═════ DOCUMENT SECTION
Well, earlier I was mistaken, because I almost never reach high tech levels (I play conventional starts).

As such I believed that the maximum engine power modifier would eventually reach the same boost level you can apply to missile engines, thus removing the penalty.

Instead I checked and (assuming the wiki is sort of accurate), you can only normally reach a x3 modifier on engine boost, while the missile maximum boost goes higher than that. So there will always be a penalty if you boost your missile speed to the maximum.

It still does seem to me that average-speed missiles will have the same insane range as before, though. And it's... well, too long I think. I'm just hoping the changes to sensors can somehow mitigate the problem.

It will definitely still be possible to design extremely long range missiles. The question is more do you design missiles with very long range but that need a spotter craft closer to the enemy (and disproportionately large fire controls, but since FCs have triple the range of an equivalent sensor it's doable), or do you design a missile that has range more equivalent to your internal sensors but better performance?
══════════
═════ DATA FOR THIS TASK
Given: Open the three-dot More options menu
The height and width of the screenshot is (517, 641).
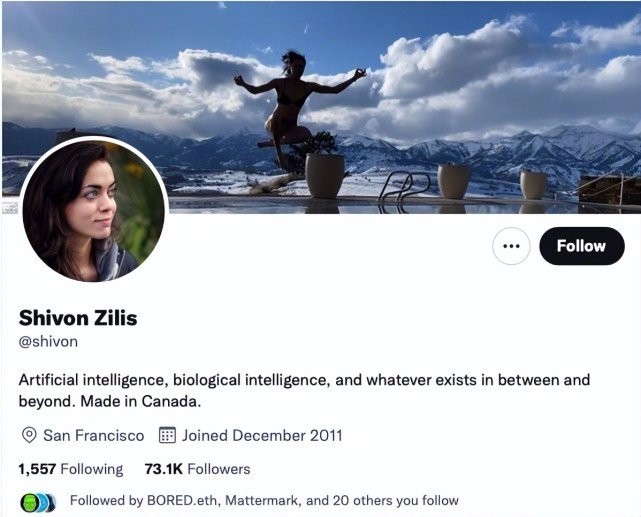Looking at the screenshot, I should coord(511,246).
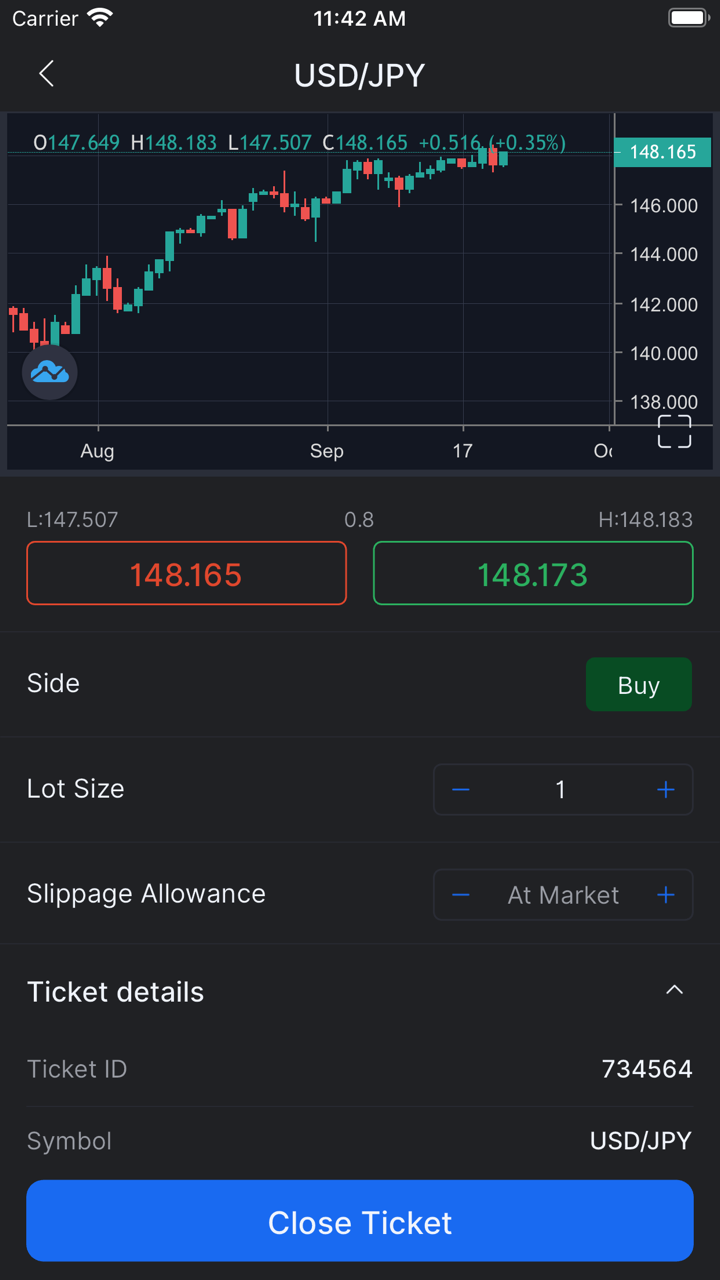Decrease slippage allowance with minus

coord(461,895)
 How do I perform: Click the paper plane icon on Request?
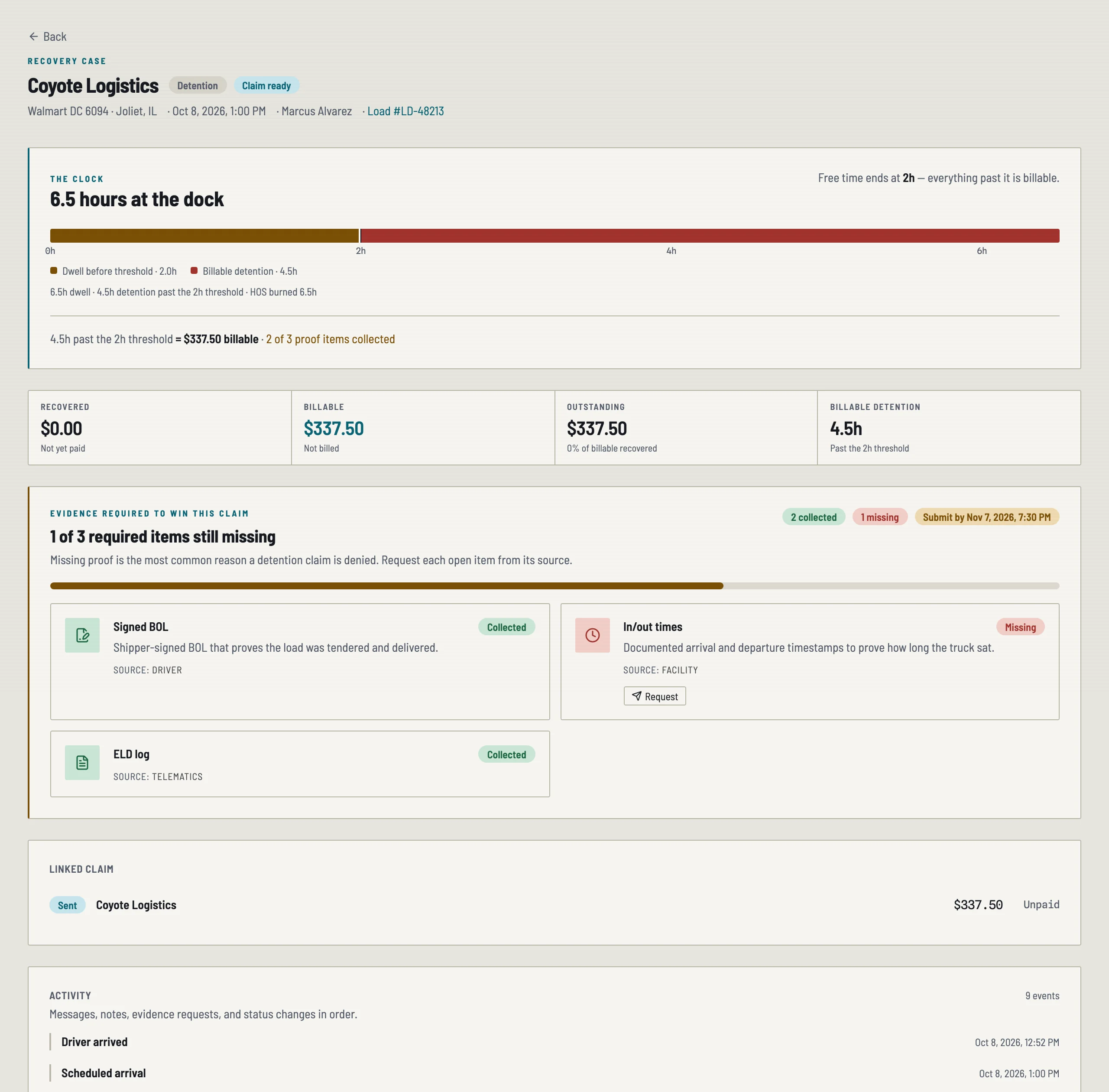point(636,696)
══════════
_LIST OF TASKS_.
1. In the post about missile engine boosts, what is the highest modifier you can normally reach on engine boost?
2. Convert the records into a JSON list of strings, one string per line, with blank lines skipped and the pictures left out.

_EXERCISE RESPONSES_.
1. A x3 modifier.

2.
[
  "Given: Open the three-dot More options menu",
  "The height and width of the screenshot is (517, 641).",
  "Looking at the screenshot, I should coord(511,246).",
  "Decrease slippage allowance with minus",
  "coord(461,895)",
  " How do I perform: Click the paper plane icon on Request?",
  "point(636,696)"
]